Dr Imber said: “As SpaceBar moves into its third year, we’re looking to reach new audiences. As part of that we’re exploring ideas around the format and platform, so it’s going to be fun to watch it evolve in the coming months.
“We’re hoping the anniversary attracts people who are interested in the space sector but haven’t attended a meet up before, as it’s a great way to learn and make connections.”
While the SpaceBar has been dubbed by British astronaut Tim Peake as the place “where astronauts hang out”; the platform has been heralded as a stepping stone for people to get involved in the fast-growing space industry.
Khurram Hussain, Operations Manager at AmbaSat Ltd – a space satellite kit builder – is one individual who has found the meet ups to be extremely useful in building relationships with other industry leaders.
Khurram said: “Every session I’ve joined has been incredibly informative and I always leave with a sense of drive to continue pushing the space industry forward, and it has allowed me develop positive relationships with others in the sector as well as growing confidence in my own abilities.
“SpaceBar acts as a bridge to bring us together and have discussions that will help shape the future of the space industry.”
The online meet up is now being sponsored by internet services and communications giant Viasat, while delivery partners include leading sector news platform Spacewatch Global and student space community UKSEDS. AstroAgency’s SpaceBar explores a variety of topics across the space value chain, covering everything from launch to satellite data insights and supply chain opportunities for non-space companies.
Recent discussions have focused on space law and ethics to career paths into the sector, with episodes featuring photographer Max Alexander – who provided Tim Peake with photography advice via email during his six-month mission on the International Space Station – as well as the first Brit in space Helen Sharman and Dr Kevin Fong, who has worked with NASA’s Human Adaptation and Countermeasures Office and founded the Centre for Altitude, Space and Extreme Environment Medicine at UCL.
SpaceBar has also become a place where government officials can update the sector on strategic plans, with UK Science Minister George Freeman attending the last anniversary alongside representatives from the UK Space Agency and European Space Agency.

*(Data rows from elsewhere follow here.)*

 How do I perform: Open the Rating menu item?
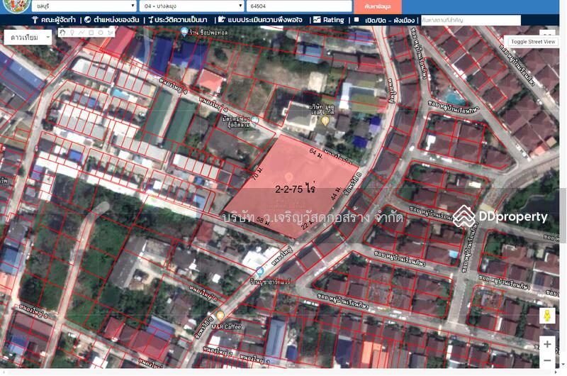[328, 20]
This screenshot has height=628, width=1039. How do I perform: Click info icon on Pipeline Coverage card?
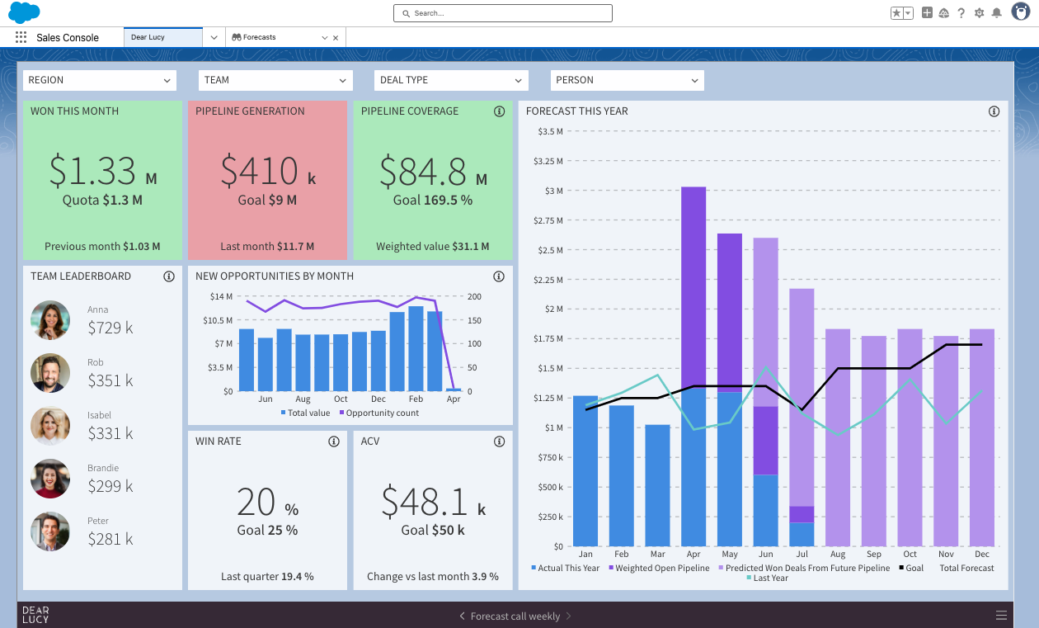[x=499, y=111]
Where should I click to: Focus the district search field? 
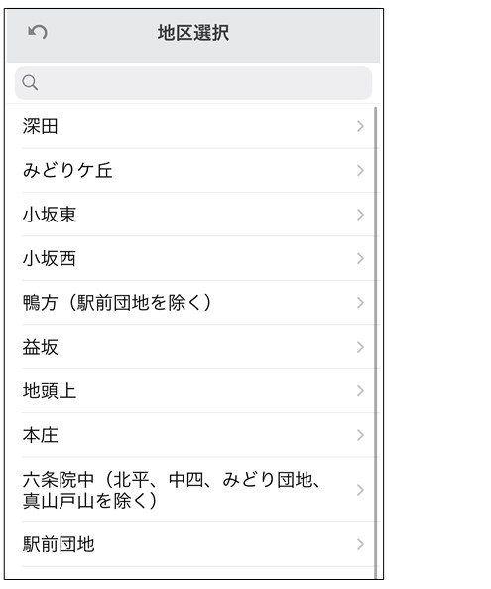[x=193, y=83]
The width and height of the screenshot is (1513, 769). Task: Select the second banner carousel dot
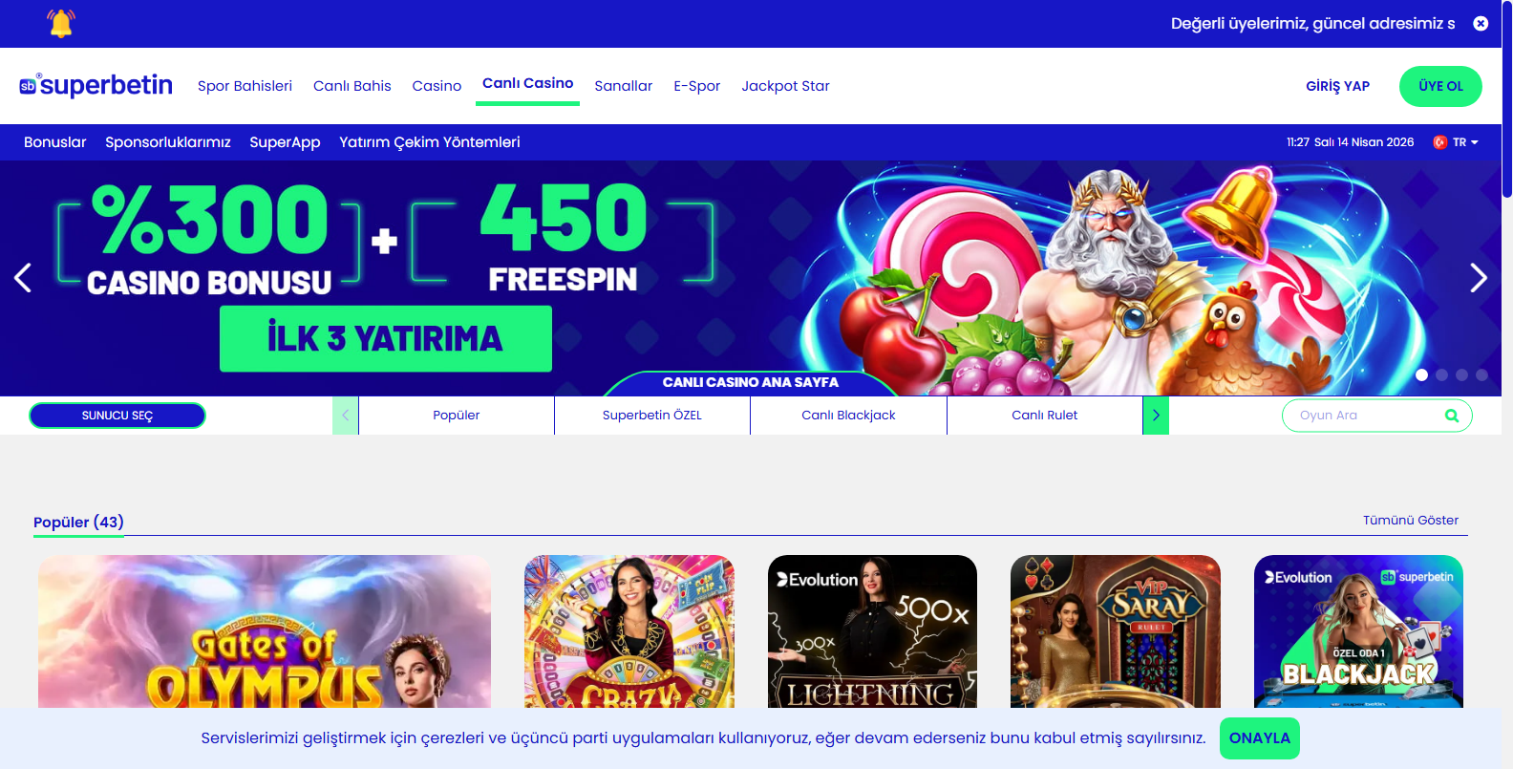(x=1441, y=375)
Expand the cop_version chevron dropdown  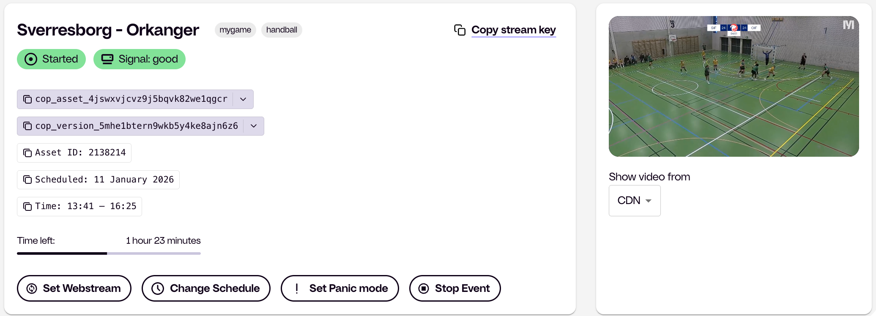254,126
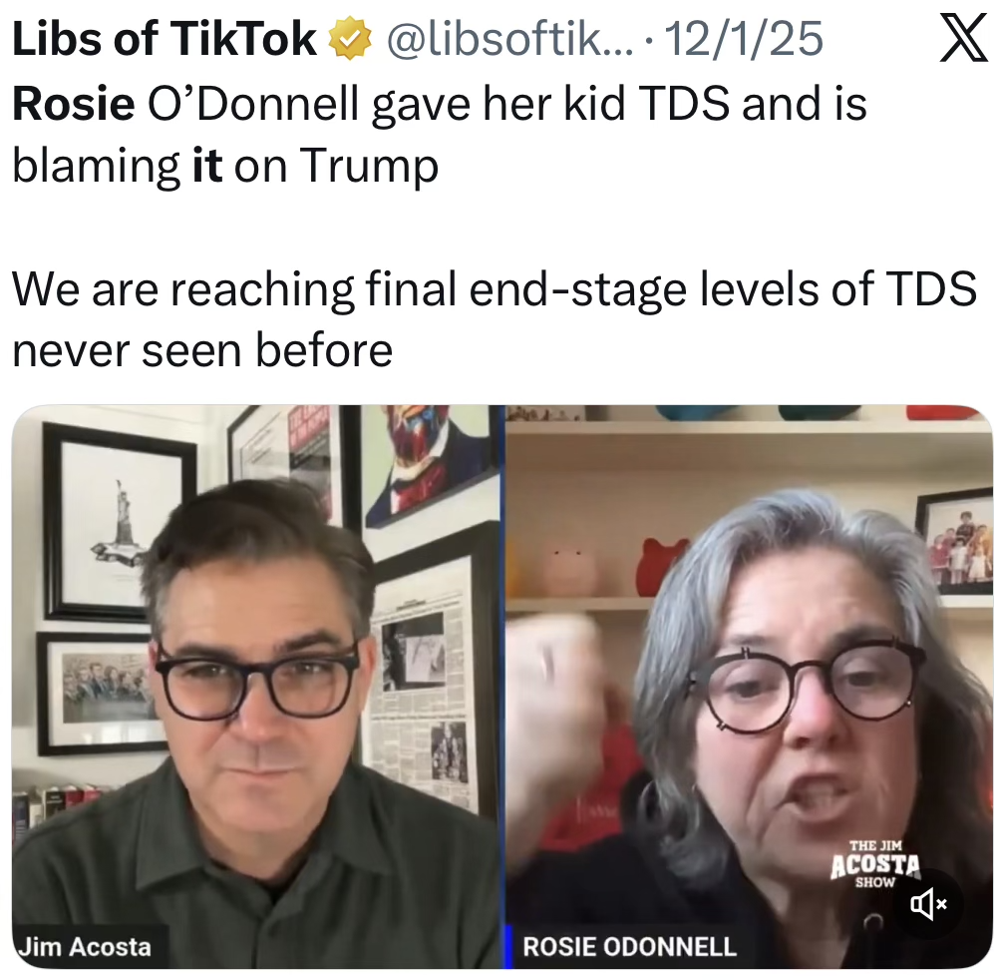Open the video on Jim Acosta's pane
Image resolution: width=994 pixels, height=980 pixels.
click(258, 687)
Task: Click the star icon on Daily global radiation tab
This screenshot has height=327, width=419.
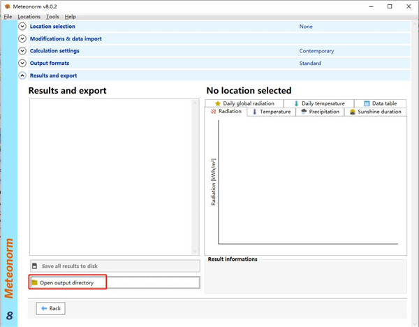Action: pyautogui.click(x=218, y=103)
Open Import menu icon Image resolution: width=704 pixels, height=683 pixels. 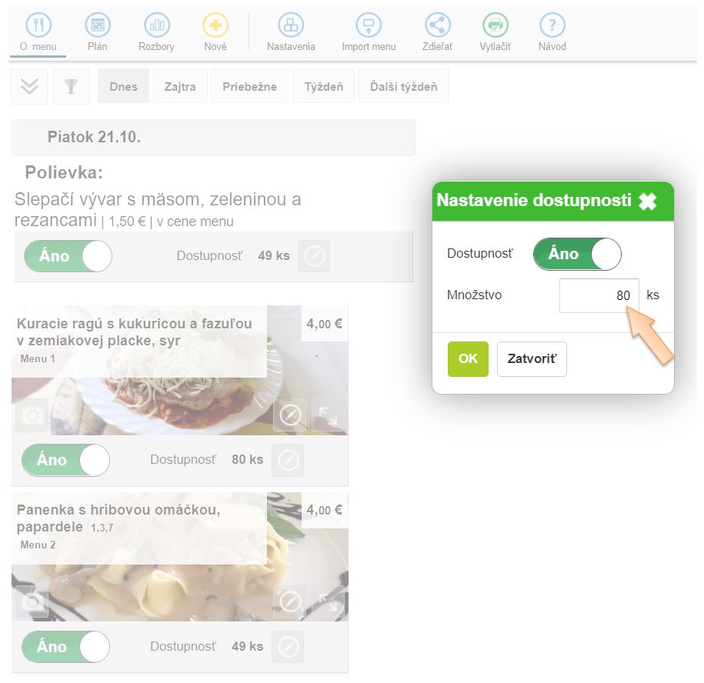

The third anniversary show will take place on Thursday 27 April at 7pm. SpaceBar is a free of charge event in line with AstroAgency’s brand values around inclusivity, diversity and educational outreach.
AstroAgency offers organisations a unique combination of strategic marketing support, brand building techniques, space media coverage, detailed technical knowledge and all-important market intelligence, working with the likes of the UK Space Agency, European Space Agency Business Incubation Centre UK, Scottish Government, Australian government and a variety of local council authorities, together with private space firms including Spire Global, Euroconsult, Clear Space, Astraius, Alpha Data and Trade in Space.